■ Selected text ■
* Start *

Five minutes to plot, maybe five hours to realise on paper for musicians the following day, which when you start on it at 10pm, is quite a tall order. But that’s what makes working with Wayne such fun, and such a challenge – he always manages the impossible, and you have to rise to the occasion.

We first met when he was choreographing Savoy Suite for ENB in 1993. The music was compiled and arranged by Carl Davis from the ballets and other music by Arthur Sullivan since the ballet was to celebrate the reopening of the Savoy Theatre). Carl would often sit at a desk the back of the studio during rehearsals, making changes to the score on the fly. There were many changes, cuts, interpolations and re-orderings to be done, and as I’d just begun using Logic, this seemed the perfect opportunity to experiment with making a nice clean score, and indeed, it made everyone’s life a lot easier to be able to create a clean score everytime a change was made, rather than have a pile of scribble & crossings-out.

When I came back from Berlin in 1997, I had a really ghastly period when I wasn’t sure what was going to happen next, and so I temped for a few months. I’d just accepted a second long-term contract with a very nice company, the North British Housing Association, when the phone rang. It was Wayne Sleep, asking if I could do his next tour. It was a hilarious meeting – when I arrived at his house, he said “Oh it’s you! I’m so glad!”. He’d had my number but couldn’t remember who I was, but as he needed a musician desperately,thought he’d ring it anyway and see who turned up. So just like the movies, I packed in the day-job, and the rest is history.

It was through working with Wayne that I realised how much choreographers are actually composers. Whenever we’ve got together to arrange music for one of his numbers, it is he who makes the decisions about how things build up, how many times they’re repeated, where the tempo changes are, how it should begin and end and so on. That may seem obvious – he’s the choreographer, after all – but all these decisions affect the musical structure, and to the extent that formal structure is a vital component of composition, it’s the choreographer who’s the composer. I’ve never known Wayne to make a bad choice in this respect. When we first worked on things like this, it could be painful – I would know that I’d have to come back with changes again and again. Then things got easier, and I said “It’s funny, Wayne, this process seems to take less time than it used to”. “That is because”, he said with faux pomposity, “You’ve finally realised I’m RIGHT!”.

* End *

■ Data shown ■
* Start *

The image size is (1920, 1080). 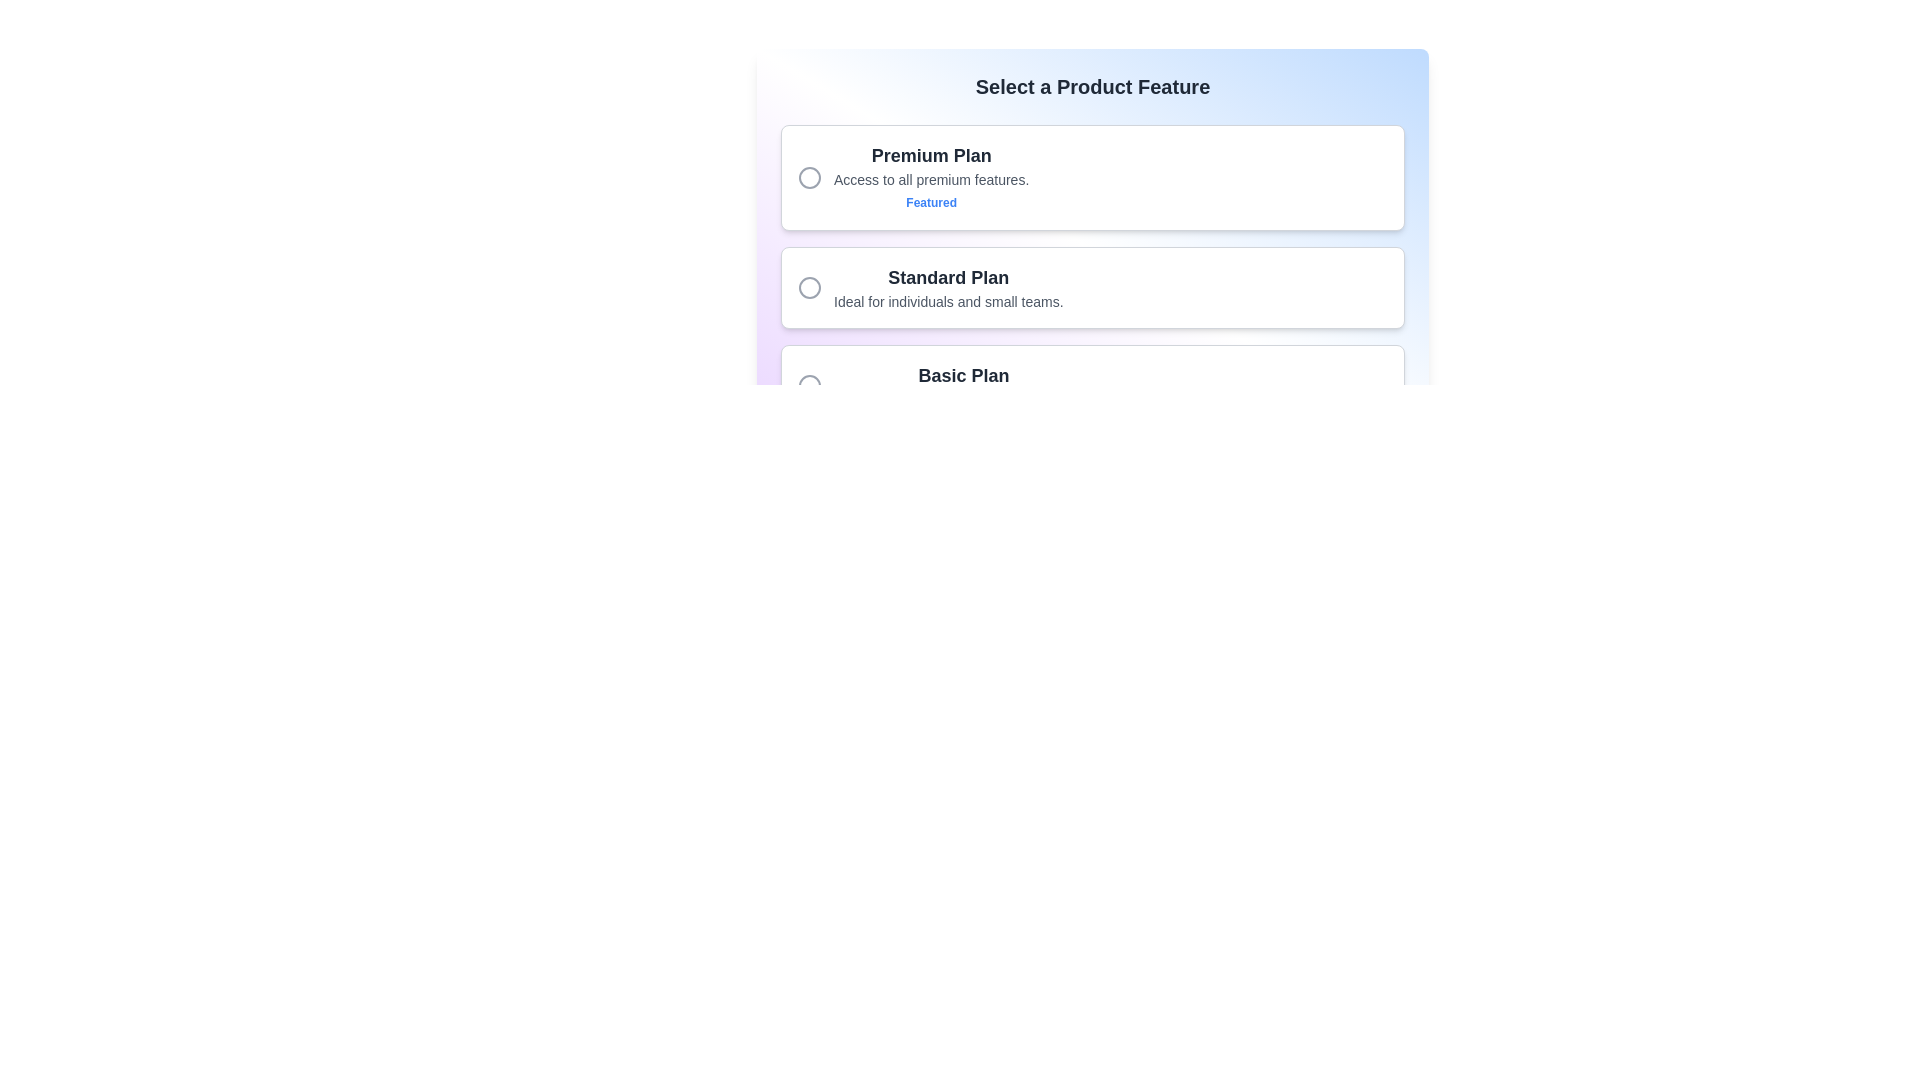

* End *

■ Prompt ■
Reproduce the entire recollection of working with Wayne Sleep, given above, word for word.

■ Exercise solution ■
Five minutes to plot, maybe five hours to realise on paper for musicians the following day, which when you start on it at 10pm, is quite a tall order. But that’s what makes working with Wayne such fun, and such a challenge – he always manages the impossible, and you have to rise to the occasion.

We first met when he was choreographing Savoy Suite for ENB in 1993. The music was compiled and arranged by Carl Davis from the ballets and other music by Arthur Sullivan since the ballet was to celebrate the reopening of the Savoy Theatre). Carl would often sit at a desk the back of the studio during rehearsals, making changes to the score on the fly. There were many changes, cuts, interpolations and re-orderings to be done, and as I’d just begun using Logic, this seemed the perfect opportunity to experiment with making a nice clean score, and indeed, it made everyone’s life a lot easier to be able to create a clean score everytime a change was made, rather than have a pile of scribble & crossings-out.

When I came back from Berlin in 1997, I had a really ghastly period when I wasn’t sure what was going to happen next, and so I temped for a few months. I’d just accepted a second long-term contract with a very nice company, the North British Housing Association, when the phone rang. It was Wayne Sleep, asking if I could do his next tour. It was a hilarious meeting – when I arrived at his house, he said “Oh it’s you! I’m so glad!”. He’d had my number but couldn’t remember who I was, but as he needed a musician desperately,thought he’d ring it anyway and see who turned up. So just like the movies, I packed in the day-job, and the rest is history.

It was through working with Wayne that I realised how much choreographers are actually composers. Whenever we’ve got together to arrange music for one of his numbers, it is he who makes the decisions about how things build up, how many times they’re repeated, where the tempo changes are, how it should begin and end and so on. That may seem obvious – he’s the choreographer, after all – but all these decisions affect the musical structure, and to the extent that formal structure is a vital component of composition, it’s the choreographer who’s the composer. I’ve never known Wayne to make a bad choice in this respect. When we first worked on things like this, it could be painful – I would know that I’d have to come back with changes again and again. Then things got easier, and I said “It’s funny, Wayne, this process seems to take less time than it used to”. “That is because”, he said with faux pomposity, “You’ve finally realised I’m RIGHT!”.